Recalling his 100th birthday, Stephen said: “We was thinking about what to do and in the end it was taken out of our hands. Who done it? The Belsize Boxing Club – they set it up at one of his old haunts, The Union Jack Club in Waterloo. The taxi charity got involved too.”

Mr Kent was made a Freeman of the City of London for his charity fundraising work [Taxi Charity]

Peter went to St Patrick’s RC School, Soho, before joining the Royal Navy a week before his 18th birthday in 1943. He served as an Able Seaman on HMS Adventurer.

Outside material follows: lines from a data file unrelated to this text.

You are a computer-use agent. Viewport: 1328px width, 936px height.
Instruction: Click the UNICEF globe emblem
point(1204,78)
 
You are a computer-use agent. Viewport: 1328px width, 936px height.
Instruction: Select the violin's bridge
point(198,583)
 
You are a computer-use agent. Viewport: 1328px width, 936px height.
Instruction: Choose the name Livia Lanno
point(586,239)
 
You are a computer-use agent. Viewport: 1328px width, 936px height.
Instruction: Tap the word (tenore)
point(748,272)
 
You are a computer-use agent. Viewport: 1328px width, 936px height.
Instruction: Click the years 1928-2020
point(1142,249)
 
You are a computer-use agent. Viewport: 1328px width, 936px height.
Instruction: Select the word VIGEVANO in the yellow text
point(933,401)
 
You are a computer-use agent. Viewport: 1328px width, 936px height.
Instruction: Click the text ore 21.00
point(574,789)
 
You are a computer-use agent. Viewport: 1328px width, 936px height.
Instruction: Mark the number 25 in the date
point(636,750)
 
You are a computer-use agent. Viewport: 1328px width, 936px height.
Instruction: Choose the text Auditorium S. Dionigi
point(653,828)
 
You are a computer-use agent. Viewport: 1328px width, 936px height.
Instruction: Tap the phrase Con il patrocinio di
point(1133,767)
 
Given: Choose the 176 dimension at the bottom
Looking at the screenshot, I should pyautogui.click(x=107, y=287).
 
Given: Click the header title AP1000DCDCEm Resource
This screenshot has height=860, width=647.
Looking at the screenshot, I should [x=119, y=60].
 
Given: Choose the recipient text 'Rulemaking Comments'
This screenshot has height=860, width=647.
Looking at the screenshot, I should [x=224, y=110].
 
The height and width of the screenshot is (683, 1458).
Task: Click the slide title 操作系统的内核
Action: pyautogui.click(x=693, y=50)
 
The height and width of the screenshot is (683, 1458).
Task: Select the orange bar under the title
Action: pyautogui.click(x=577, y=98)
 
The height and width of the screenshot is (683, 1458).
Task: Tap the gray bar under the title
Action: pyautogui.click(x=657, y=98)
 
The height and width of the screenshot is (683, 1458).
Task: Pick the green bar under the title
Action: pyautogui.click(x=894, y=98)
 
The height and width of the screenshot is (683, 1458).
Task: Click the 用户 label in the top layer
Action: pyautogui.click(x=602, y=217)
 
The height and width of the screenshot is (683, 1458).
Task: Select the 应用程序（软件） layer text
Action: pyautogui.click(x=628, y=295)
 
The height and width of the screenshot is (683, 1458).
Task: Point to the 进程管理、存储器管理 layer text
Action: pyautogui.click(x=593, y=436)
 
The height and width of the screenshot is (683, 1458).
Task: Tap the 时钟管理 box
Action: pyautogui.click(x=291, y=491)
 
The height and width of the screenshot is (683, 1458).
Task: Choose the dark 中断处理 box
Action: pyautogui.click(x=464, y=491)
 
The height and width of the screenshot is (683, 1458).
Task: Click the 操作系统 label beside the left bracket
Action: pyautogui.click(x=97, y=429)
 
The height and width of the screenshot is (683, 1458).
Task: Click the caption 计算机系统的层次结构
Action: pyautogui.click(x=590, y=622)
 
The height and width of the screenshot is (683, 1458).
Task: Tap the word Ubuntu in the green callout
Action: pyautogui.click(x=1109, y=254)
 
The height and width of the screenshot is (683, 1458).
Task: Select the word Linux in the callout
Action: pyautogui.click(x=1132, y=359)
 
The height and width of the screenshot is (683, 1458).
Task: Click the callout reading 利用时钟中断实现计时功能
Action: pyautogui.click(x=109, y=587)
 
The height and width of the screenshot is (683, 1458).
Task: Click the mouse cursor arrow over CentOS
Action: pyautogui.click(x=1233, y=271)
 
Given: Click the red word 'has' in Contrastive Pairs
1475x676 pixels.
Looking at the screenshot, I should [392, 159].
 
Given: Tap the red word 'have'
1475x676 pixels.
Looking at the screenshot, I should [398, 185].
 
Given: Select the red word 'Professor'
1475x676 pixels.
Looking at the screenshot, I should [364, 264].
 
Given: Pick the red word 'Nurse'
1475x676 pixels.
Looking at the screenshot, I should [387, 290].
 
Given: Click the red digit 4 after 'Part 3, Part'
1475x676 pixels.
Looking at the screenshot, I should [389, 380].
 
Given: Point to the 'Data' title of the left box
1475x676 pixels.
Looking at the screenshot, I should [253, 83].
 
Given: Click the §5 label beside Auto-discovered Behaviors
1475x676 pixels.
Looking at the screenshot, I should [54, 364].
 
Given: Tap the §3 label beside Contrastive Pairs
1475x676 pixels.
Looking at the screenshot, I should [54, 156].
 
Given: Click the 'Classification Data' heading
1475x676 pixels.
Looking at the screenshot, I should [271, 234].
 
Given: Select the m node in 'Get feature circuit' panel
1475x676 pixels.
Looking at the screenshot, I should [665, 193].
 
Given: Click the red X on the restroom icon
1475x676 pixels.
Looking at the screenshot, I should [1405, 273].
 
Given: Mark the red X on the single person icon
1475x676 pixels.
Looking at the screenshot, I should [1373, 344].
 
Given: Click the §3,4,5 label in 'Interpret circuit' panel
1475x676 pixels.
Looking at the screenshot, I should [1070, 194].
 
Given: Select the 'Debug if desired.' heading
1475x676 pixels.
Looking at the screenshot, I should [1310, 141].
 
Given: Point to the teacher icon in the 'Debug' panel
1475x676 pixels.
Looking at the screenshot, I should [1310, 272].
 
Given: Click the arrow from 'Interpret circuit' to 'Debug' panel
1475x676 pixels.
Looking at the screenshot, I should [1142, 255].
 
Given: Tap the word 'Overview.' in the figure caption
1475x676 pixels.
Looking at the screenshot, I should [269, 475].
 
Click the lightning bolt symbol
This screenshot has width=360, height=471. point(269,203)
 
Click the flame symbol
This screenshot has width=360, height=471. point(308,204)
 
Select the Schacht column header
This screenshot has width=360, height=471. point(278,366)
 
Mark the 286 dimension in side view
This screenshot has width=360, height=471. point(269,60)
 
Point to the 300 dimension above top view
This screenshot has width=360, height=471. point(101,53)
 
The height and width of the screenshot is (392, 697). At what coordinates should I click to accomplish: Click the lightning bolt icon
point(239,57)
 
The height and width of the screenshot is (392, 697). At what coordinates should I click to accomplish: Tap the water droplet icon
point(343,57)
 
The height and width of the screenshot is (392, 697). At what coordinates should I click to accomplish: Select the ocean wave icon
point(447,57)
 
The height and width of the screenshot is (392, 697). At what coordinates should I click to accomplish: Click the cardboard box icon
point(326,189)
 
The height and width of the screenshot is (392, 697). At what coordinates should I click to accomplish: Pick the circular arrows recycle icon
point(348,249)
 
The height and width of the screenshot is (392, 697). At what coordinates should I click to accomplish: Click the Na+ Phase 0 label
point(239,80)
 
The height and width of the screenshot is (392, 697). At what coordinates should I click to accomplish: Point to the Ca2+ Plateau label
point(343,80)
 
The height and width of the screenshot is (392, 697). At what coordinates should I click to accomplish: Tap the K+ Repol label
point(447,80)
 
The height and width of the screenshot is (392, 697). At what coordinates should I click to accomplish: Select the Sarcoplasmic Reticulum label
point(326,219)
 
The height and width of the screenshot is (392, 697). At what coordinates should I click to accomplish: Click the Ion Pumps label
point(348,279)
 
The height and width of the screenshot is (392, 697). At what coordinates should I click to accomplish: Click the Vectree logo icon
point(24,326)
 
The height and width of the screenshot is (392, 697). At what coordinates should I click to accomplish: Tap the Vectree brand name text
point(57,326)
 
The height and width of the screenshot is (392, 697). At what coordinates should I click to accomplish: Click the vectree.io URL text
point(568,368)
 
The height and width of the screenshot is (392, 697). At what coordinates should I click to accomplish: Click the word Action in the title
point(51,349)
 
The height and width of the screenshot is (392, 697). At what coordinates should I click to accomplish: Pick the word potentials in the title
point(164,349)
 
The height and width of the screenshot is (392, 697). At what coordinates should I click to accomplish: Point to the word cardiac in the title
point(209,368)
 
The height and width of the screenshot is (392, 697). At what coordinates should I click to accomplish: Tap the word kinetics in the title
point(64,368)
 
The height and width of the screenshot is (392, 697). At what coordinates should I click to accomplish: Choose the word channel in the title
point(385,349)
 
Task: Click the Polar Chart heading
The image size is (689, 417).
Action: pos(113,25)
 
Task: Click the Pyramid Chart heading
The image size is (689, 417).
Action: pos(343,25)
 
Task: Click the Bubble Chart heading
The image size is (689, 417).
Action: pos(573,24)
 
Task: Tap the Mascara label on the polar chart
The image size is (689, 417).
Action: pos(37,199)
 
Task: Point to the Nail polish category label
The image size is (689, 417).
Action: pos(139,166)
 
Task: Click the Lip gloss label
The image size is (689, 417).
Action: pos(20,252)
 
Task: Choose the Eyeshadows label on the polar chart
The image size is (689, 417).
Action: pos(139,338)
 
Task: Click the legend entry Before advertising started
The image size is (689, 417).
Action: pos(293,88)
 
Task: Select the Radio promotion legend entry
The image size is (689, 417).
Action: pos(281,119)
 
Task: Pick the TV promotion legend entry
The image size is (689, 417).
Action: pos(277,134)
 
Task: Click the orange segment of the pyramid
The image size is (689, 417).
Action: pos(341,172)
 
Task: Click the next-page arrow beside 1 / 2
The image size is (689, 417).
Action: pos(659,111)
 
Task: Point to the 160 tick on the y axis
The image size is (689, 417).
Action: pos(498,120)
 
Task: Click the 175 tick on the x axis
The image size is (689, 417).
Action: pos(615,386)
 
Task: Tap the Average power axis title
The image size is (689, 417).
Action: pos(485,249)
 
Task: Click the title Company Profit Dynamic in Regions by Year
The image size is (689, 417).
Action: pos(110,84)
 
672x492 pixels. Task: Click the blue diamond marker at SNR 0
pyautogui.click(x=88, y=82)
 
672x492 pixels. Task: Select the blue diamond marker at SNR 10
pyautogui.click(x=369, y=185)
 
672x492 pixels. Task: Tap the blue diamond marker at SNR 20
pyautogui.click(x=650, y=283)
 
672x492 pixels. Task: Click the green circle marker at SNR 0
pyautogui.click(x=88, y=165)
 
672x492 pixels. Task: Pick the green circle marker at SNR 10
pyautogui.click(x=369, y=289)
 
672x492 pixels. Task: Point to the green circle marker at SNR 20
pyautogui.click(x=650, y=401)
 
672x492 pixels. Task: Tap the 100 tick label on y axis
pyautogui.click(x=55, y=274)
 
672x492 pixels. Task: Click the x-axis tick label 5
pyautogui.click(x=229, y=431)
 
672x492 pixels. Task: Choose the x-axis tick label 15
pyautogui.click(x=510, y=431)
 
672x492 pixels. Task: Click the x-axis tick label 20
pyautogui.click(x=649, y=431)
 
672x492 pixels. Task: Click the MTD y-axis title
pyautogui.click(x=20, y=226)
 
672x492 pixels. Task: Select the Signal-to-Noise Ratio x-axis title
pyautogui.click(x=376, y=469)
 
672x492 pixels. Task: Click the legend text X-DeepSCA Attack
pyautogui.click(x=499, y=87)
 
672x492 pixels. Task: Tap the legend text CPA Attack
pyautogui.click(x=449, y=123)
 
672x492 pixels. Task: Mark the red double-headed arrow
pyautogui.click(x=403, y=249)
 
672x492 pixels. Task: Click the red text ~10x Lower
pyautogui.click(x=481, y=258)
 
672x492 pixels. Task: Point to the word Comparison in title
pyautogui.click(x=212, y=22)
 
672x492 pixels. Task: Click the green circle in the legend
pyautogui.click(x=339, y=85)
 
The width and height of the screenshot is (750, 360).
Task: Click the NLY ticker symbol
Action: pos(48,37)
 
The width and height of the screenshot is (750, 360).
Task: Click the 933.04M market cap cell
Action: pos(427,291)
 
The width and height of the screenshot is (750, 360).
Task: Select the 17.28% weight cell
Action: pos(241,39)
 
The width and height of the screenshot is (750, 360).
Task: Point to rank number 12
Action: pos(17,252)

In Gary Bridson Daley’s Poetry and Portraits: Saluting our Second World War Generation, an article about his service reveals his role at Normandy “joining working parties on the beach” and helping with the logistics of bringing supplies from ships to landing troops.

He later travelled to Vancouver sharing a ship with repatriated Canadian PoWs, bringing troops back down Panama Canal through the Azores and finally back to Greenwich.

Mr Kent was among the founders of the London Ex-Boxers Association (LEBA) and became its vice-president.

He had after the war represented the Gainsford Amateur Boxing Club in Drury Lane and later became an instructor there. His brother Johnny was a pro-bantam weight attached to the club.

Steve Powell, LEBA’s current president, recalled the two brothers as a “throwback to the fifties, smartly dressed in white jumpers and old style tracksuit bottoms and flat soled plimsolls”.

Shortly after marrying Rene the Kents moved to North Road. Their two sons, Stephen and Johnny, went to Hungerford Primary School.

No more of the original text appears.